The same selective moralizing appears in the press’s fixation on Bari Weiss’s leadership at CBS News. I have soured on Weiss and am embarrassed by my earlier columns portraying her as a principled champion against antisemitism. Weiss has proven herself to be primarily a champion of Bari Weiss, cashing out for millions while cultivating greater fame and influence. That said, the media’s obsessive and mean-spirited coverage of Weiss strikes me as driven less by concern for journalistic integrity and more by the industry’s pervasive antisemitism.

CBS Evening News has long ranked at the bottom of the broadcast ratings, yet I do not recall similar piety when Ingrid Ciprián-Matthews ran the network. She was promoted despite multiple employee complaints and a major internal probe alleging discrimination against white journalists. Nor was there much concern when Ciprián-Matthews fired veteran investigative reporter Catherine Herridge, ostensibly for budget reasons, rather than possibly because Herridge was actively pursuing stories involving Joe Biden and his family’s business dealings.
America needs a credible and respected press more than ever, particularly as President Trump continues to lurch further off the deep end. Yet the media has squandered its authority with the public. Television journalists now rank only slightly above Congress in public trust surveys. That collapse happened because of the media’s dishonesty, arrogance, and disconnect from the U.S. public.

Frankly, I blame the corporate media for Trump’s emergence, his election multiple times, and his ability to get away with brazen ethical and business conflicts that are most disturbing and alarming. If the media had aggressively pursued Biden and his family’s questionable activities, perhaps the public wouldn’t dismiss Trump’s as business as usual in the Beltway. Of course, the knee-jerk response from most journalists is that Trump is far worse than Biden, thereby missing the broader point of the criticism.
Corporate media has increasingly turned itself into a cast of cartoon characters, and perhaps it is time to acknowledge the reality. Cartoons were traditionally meant to make people feel good, as I was reminded this morning while watching clips of my favorite childhood program, Rocky and Bullwinkle and Friends, a cartoon that was ahead of its time.

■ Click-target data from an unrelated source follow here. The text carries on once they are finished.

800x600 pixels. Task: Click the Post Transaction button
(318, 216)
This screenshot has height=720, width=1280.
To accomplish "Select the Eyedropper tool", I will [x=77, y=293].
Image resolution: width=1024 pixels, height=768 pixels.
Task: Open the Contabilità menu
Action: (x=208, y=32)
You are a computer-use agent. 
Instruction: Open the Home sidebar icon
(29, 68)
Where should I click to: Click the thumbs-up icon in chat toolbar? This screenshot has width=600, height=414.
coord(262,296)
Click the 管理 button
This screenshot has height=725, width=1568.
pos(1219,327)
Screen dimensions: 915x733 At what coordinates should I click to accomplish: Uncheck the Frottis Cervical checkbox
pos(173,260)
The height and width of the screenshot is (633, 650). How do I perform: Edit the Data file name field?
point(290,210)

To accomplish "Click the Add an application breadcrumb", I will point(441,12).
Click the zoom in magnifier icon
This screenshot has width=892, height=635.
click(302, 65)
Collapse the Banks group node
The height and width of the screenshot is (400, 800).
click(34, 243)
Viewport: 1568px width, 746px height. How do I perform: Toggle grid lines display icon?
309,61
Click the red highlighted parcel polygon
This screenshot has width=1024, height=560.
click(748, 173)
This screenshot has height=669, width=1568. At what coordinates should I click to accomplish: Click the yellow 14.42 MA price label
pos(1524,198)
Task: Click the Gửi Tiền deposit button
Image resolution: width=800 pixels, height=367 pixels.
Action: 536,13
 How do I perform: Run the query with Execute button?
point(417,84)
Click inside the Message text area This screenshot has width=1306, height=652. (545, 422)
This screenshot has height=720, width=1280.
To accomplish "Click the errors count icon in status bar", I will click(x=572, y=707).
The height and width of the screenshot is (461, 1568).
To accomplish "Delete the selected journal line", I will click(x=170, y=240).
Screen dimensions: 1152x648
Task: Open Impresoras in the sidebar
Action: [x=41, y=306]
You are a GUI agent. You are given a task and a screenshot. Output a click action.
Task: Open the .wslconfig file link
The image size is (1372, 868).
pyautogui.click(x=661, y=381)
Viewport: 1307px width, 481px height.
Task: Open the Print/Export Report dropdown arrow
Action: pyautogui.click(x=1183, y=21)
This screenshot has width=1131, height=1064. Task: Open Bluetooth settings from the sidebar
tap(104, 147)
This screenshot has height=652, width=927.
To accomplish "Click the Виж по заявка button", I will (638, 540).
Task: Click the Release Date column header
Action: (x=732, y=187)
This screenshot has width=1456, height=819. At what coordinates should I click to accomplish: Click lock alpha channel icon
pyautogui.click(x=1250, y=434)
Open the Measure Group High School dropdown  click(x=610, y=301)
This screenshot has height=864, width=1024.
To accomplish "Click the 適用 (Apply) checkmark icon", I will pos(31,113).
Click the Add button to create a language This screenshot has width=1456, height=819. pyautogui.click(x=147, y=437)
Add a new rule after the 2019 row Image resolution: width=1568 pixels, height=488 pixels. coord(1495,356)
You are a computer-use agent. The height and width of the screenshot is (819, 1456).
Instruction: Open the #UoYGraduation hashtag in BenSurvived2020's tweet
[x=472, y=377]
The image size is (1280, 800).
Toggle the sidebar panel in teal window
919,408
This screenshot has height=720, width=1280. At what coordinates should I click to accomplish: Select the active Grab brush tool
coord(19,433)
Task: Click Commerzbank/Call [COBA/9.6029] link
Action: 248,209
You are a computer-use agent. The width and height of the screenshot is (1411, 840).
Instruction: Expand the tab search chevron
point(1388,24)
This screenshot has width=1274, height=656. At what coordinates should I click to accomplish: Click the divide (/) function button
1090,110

The show was once banned in the Soviet Union because it featured two bumbling spies named Boris Badenov and Natasha Fatale and was protested in Canada because a supporting segment called Dudley Do-Right and the Canadian Mounties was deemed offensive to Canada’s national police force.
Watching old clips this morning to distract from reading the news was oddly uplifting, a feeling rarely experienced by Americans who consume corporate media in heavy doses. It’s been decades since I last watched CBS Evening News, but if Paramount replaced the broadcast with reruns of Rocky & Bullwinkle, I’d wager there would be nary a protest from much of the American public.